%%

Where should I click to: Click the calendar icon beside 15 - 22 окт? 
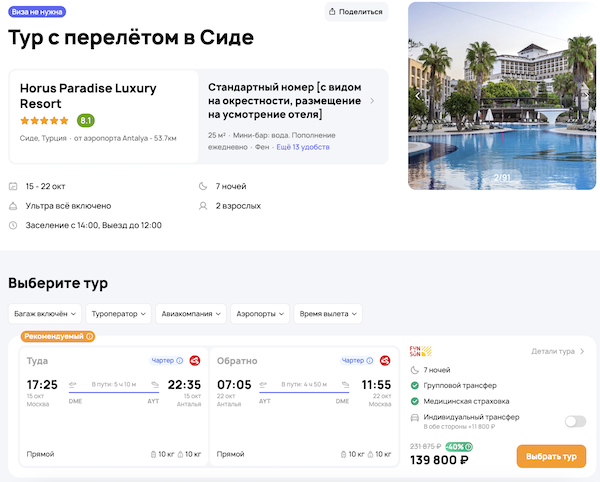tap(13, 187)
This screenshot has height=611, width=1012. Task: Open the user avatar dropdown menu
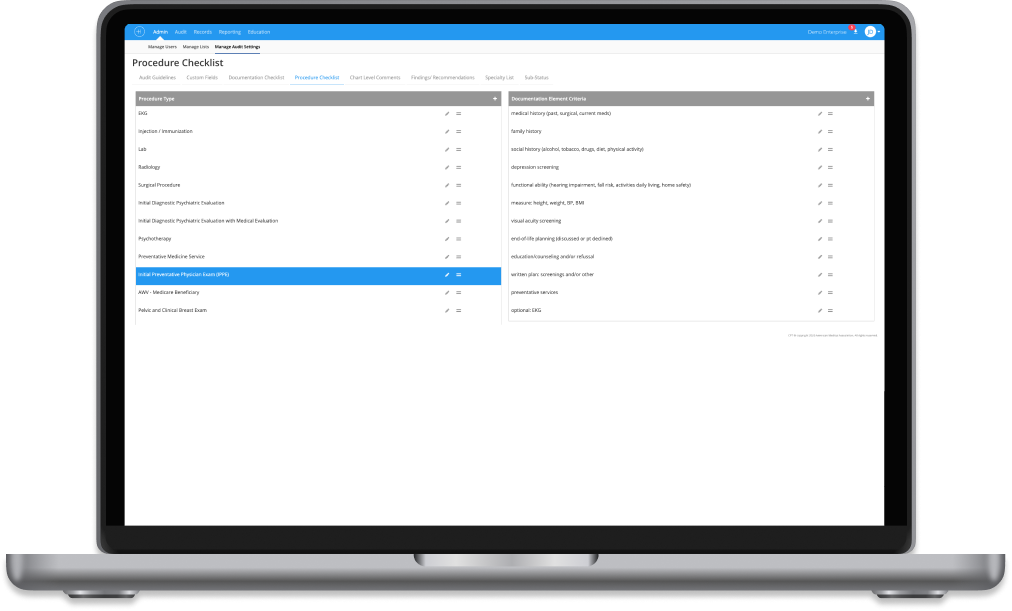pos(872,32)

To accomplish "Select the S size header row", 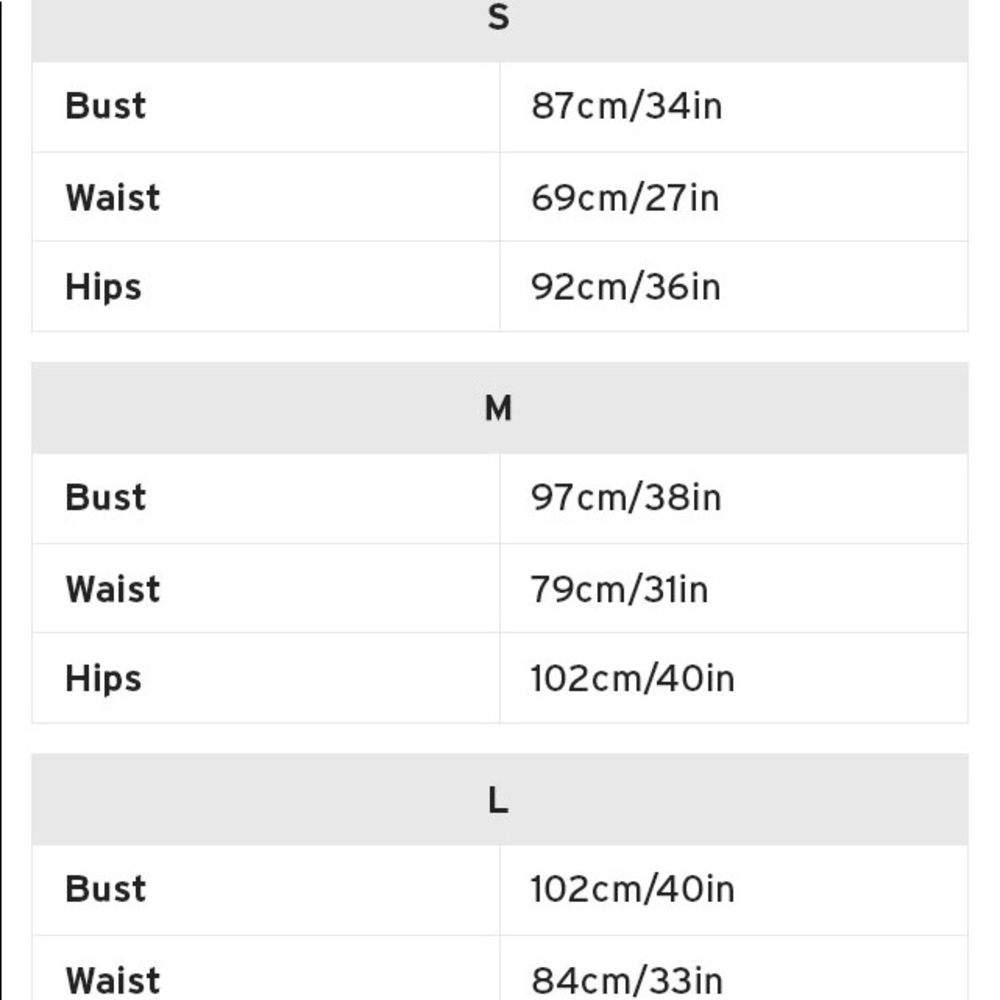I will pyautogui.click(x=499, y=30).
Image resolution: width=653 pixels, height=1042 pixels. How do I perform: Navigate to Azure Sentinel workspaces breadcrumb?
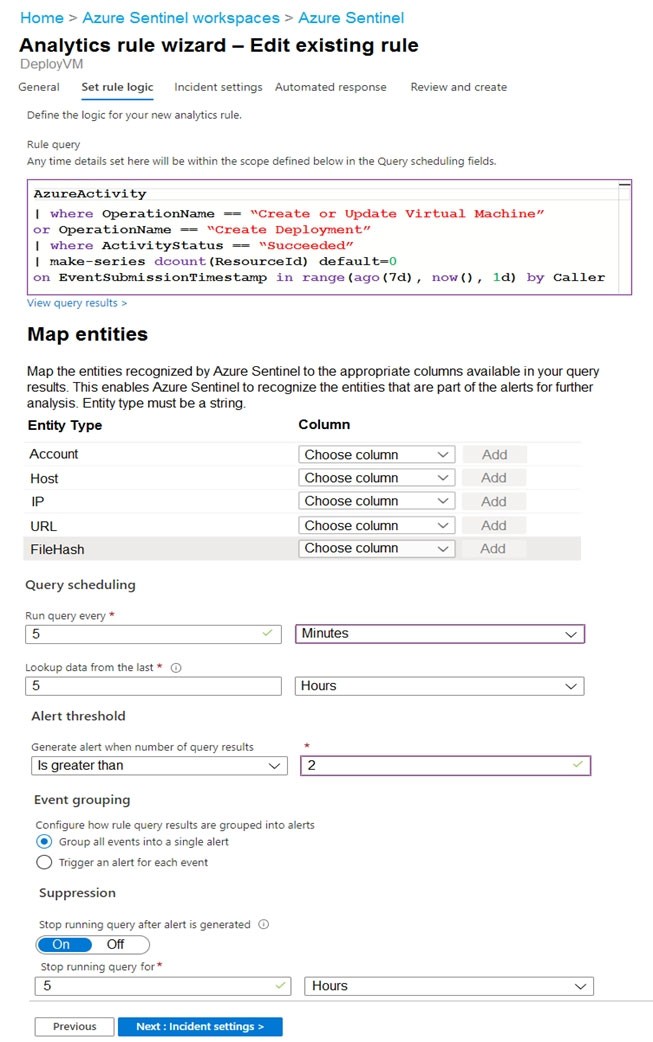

%%

Identify each line of the material above that contains the string "height", matching case exactly, and copy those lines in full.

This screenshot has height=611, width=1012. Task: Open the user avatar dropdown menu
Image resolution: width=653 pixels, height=1042 pixels. How do I perform: Navigate to Azure Sentinel workspaces breadcrumb?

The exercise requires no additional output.